Tutorial 2: Adding Randomness and Rules
In this tutorial, you will expand the factory model by adding stochasticity (random service times) and testing dynamic capacity updates.
1. Introducing Randomness
In real-world factories, machine processing times are never constant. We can register a statistical distribution to represent milling/molding tasks.
Update your SimulationContext configuration to:
1. Define a random seed (random_seed=42) to guarantee that all random samplings are fully reproducible.
2. Add a milling service using a normal distribution (mean of 3.0 seconds, standard deviation of 0.5 seconds).
from dynamic_des import SimulationContext, ConsoleEgress
app = (
SimulationContext(sim_id="Factory_A", factor=1.0, random_seed=42)
.add_resource("lathe", current_cap=1, max_cap=5)
.add_arrival("parts", dist="exponential", rate=0.5)

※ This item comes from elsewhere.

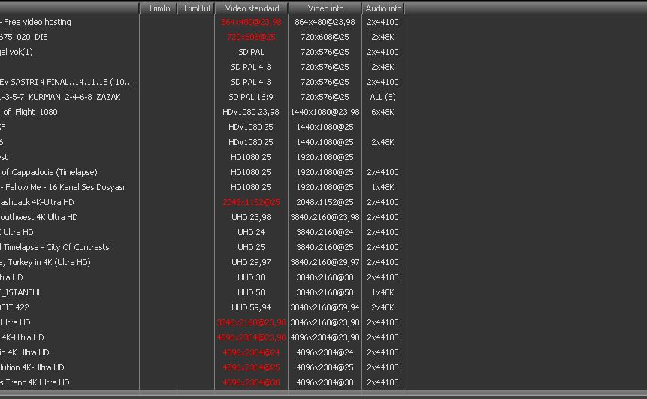Click the 6x48K audio info cell

383,112
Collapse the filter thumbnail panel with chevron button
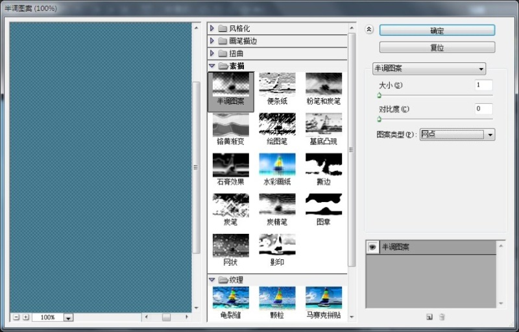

.add_service("milling", dist="normal", mean=3.0, std=0.5)
.add_egress(ConsoleEgress())
)
2. Setting Up Dynamic Rules
We can simulate an external control system (like an operator logging a machine online) by scheduling a capacity change using LocalIngress.
Let's configure the ingress schedule to: * Start with 1 lathe. * Increase capacity to 3 at t=10.0 seconds. * Drop capacity to 2 at t=20.0 seconds.
from dynamic_des import LocalIngress
ingress = LocalIngress(schedule=[
(10.0, "Factory_A.resources.lathe.current_cap", 3),
(20.0, "Factory_A.resources.lathe.current_cap", 2)
])
app.add_ingress(ingress)
3. Decorating Tasks with Distributions
Now, update the @app.task decorator to point to the milling service distribution. The framework will automatically sample from the distribution to dictate the duration of each task:
@app.task(service_id="milling", resource_id="lathe")
def process_part(part_id: int):
# The timeout delay is now automatically sampled from the 'milling' service config!
return {"part_id": part_id}
4. Run and Observe
When you execute the script, you will notice:
* Stochastic timings: Each task takes a slightly different amount of time to complete.
* Queuing: In the first 10 seconds, parts pile up because the arrival rate (0.5 parts/sec) exceeds the machine capacity/duration.
* Capacity Increase: At t=10s, capacity increases to 3, causing the queue to clear instantly.
* Seeded determinism: Because you pinned random_seed=42, re-running this script will produce the exact same timestamps and random samples every time.